Diagnostic performance and procedure
Diagnostic performance was assessed using the identical detection and categorization tasks that were presented in Experiment 1, except the video presentation duration was reduced to 2 s (1–2 movie loops). The procedure was identical to Experiment 1.
The naïve participants comprised 30 students from the Macquarie University undergraduate community (17 female; median age = 22 years, SD = 11 years, range = 17–70 years) who participated in exchange for course credit. Five were right- handed; all reported normal or corrected-to-normal vision and were naïve to the purposes of the experiment. All reported no experience with medical images, specifically echocardiograms. The stimuli were presented on a DELL 15-in., full HD laptop, resolution 1600 × 900 pixels, refresh rate 60 Hz, and presented using MATLAB via PsychToolbox 3 (Kleiner et al. 2007). Stimuli were downsized to 636 (width) × 434,444 or 476 (height), looped and displayed for 2 s.
The naïve participants were asked to indicate their age, sex, and handedness.
Diagnostic performance and procedure
Diagnostic performance was assessed using the identical detection and categorization tasks and procedure that were presented to the echocardiographers.
A series of correlations were conducted between the demographic variables and accuracy on the diagnostic task for 30 participants. For detection and categorization, there were no statistically significant correlations evident that related to accuracy (p > 0.05).
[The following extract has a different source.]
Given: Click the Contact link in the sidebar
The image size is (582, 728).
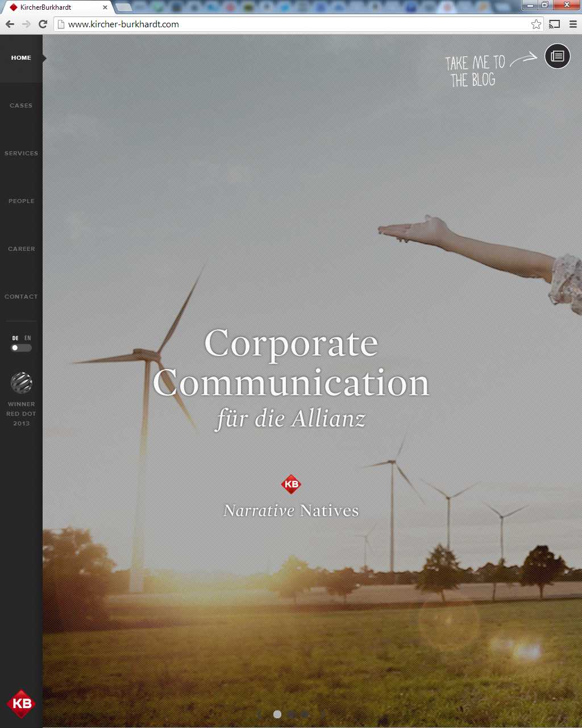Looking at the screenshot, I should click(x=21, y=296).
Ventricular dysfunction detection
Accuracy was calculated as the percentage of correct trials of the total trials seen (n = 84). Sensitivity (d prime) was calculated as reported in Experiment 1 (see Table 3). A single sample t-test on mean d′ (0.21) relative to chance (0), showed that the echocardiographers were able to accurately detect normal and abnormal ventricular function above chance; t (29) = 30.86, p < 0.0001, BF10 = 2.955e + 20.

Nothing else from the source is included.